…Рафаэль – это завершение. Все его искусство предельно гармонично, и разум, самый высокий, соединяется в нем с человеколюбием и душевной чистотой. Его искусство, радостное и счастливое, выражает некую нравственную удовлетворенность, приятие жизни во всей ее полноте и даже обреченности. В отличие от Леонардо Рафаэль не томит нас своими тайнами, не сокрушает своим всевидением, а ласково приглашает насладиться земной красотой вместе с ним. За свою недолгую жизнь он успел выразить в живописи, вероятно, все, что мог, т. е. полное царство гармонии, красоты и добра.
…Папа Юлий II был личностью колоритной и незаурядной, а роль его в истории тогдашней Европы – значительной. В сущности, он продолжил дело мрачной памяти папы Александра VI, хотя и был его всегдашним врагом – в попытках папы объединить Италию под властью римской курии. Этот первосвященник был нрава крутого и решительного.
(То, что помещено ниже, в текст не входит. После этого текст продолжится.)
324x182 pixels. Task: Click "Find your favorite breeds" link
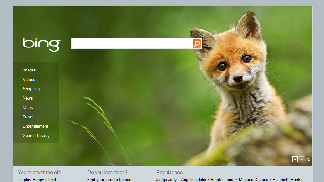(109, 180)
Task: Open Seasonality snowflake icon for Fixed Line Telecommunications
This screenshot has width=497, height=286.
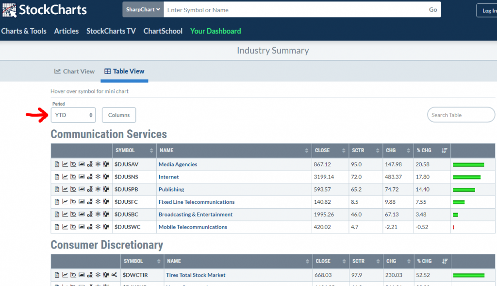Action: pos(98,202)
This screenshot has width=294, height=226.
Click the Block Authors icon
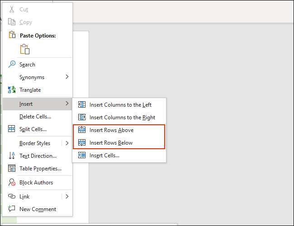(x=12, y=183)
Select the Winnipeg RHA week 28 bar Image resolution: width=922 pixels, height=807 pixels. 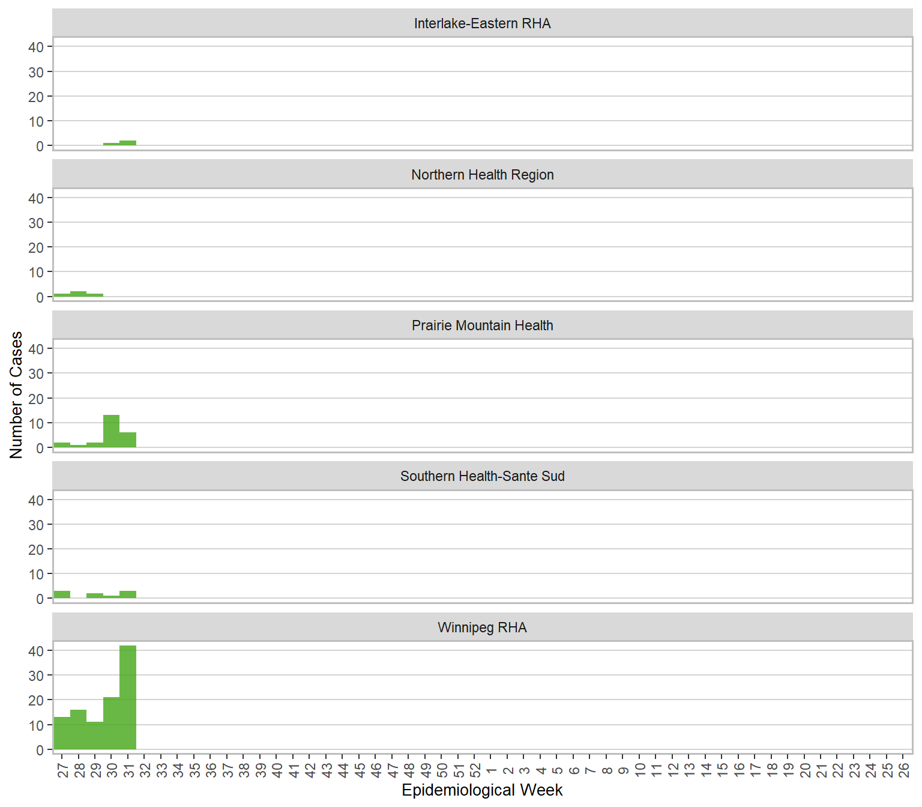tap(79, 730)
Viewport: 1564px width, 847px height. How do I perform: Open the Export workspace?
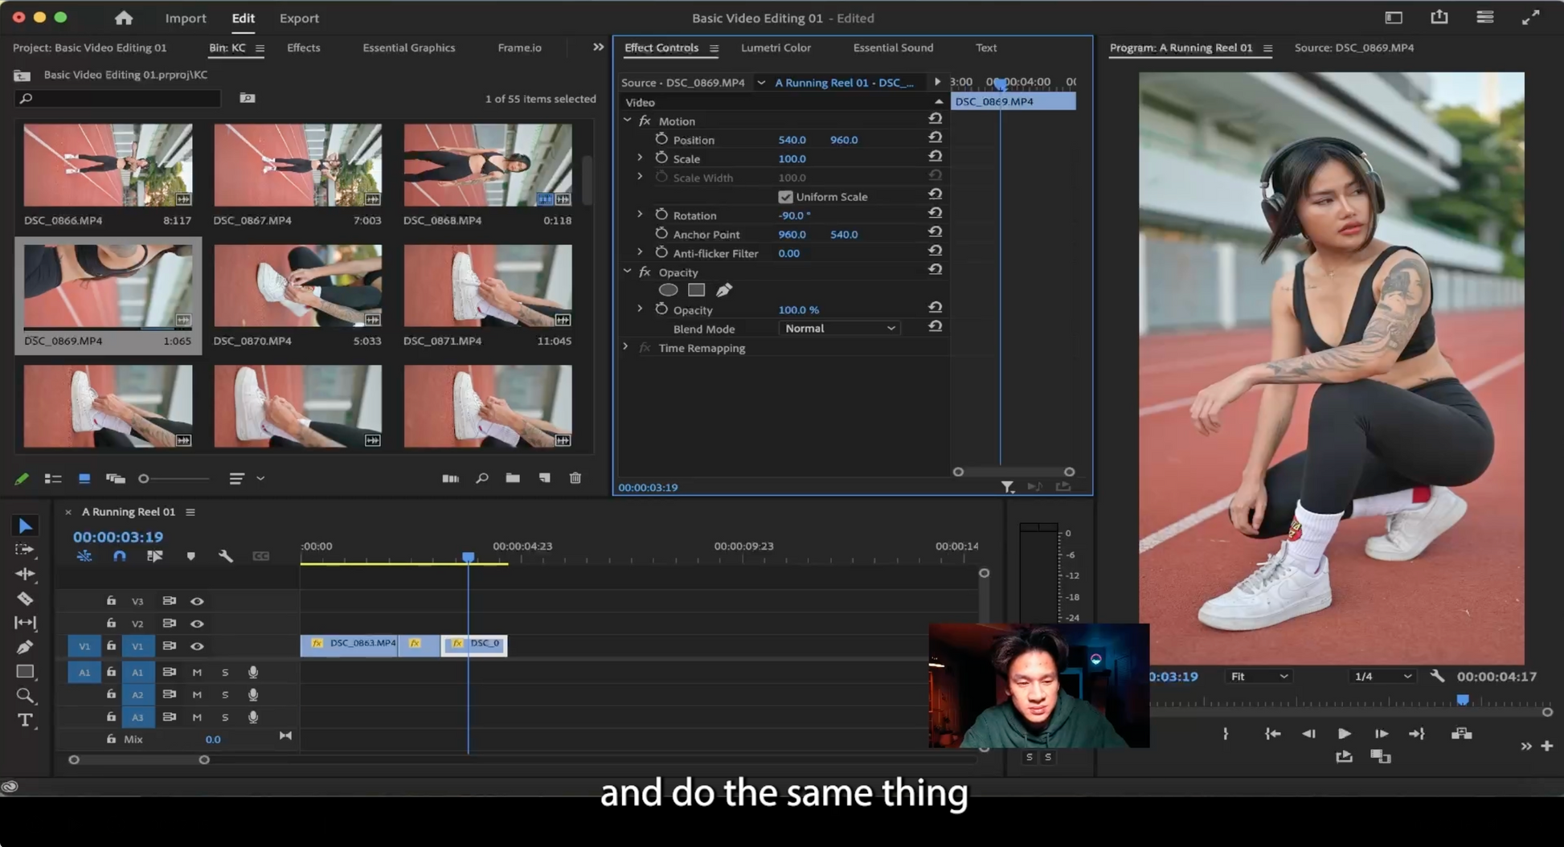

Несмотря на сан и на годы, он садился на коня и сам руководил папской армией в сражениях. «Долой варваров!» – таков был его боевой клич, причем под «варварами» он подразумевал испанцев и французов, грабивших и унижавших Италию. И клич этот, отзвук Древнего Рима цезарей, воодушевлял итальянцев на борьбу, когда казалось, что папская власть может создать единое и независимое итальянское государство. Папа завоевал Болонью, Перуджу и другие города, ранее не подчинявшиеся его воле. Политика его была не только смелой, но и гибкой. В борьбе с Венецианской республикой он не погнушался вступить в союз с «варварами», т. е. с теми же испанцами и французами. Впрочем, как только Венеция была побеждена, он объединился с ней для борьбы против Франции.
Как и его предшественники, Юлий II ставил интересы Ватикана выше общенациональных интересов Италии. Недаром Макиавелли, итальянский политический мыслитель, историк, видел основное несчастье Италии в том, что церковь не обладала достаточной силой, чтобы объединить страну, но была достаточно сильной, чтобы помешать ее объединению не под своим главенством. И все же именно при папе Юлии II Рим стал крупнейшим политическим и культурным центром Италии.
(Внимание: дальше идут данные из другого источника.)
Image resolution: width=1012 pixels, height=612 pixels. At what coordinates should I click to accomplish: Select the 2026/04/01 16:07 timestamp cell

Юлий II не был особенно тонким ценителем искусства, но он понимал, что искусство может возродить былую славу Вечного города и прославить его самого.
Знаменитейшие архитекторы работают для него в Риме. Он призывает к себе на службу Микеланджело и молодого Рафаэля, прослышав о том, что Флоренция признала в них великих художников. При нем же начинается строительство собора Св. Петра.
Мы знаем его лучше, чем многих других выдающихся первосвященников и правителей. Знаем его суровое и властное лицо, ясно видим этого старика с крутым лбом, плотно сжатыми губами и белой бородой. Ибо таким, восседающим в глубоком раздумье, запечатлел его Рафаэль в портрете, про который было сказано, что это сама история папства в его типическом облике (Флоренция, Галерея Уффици).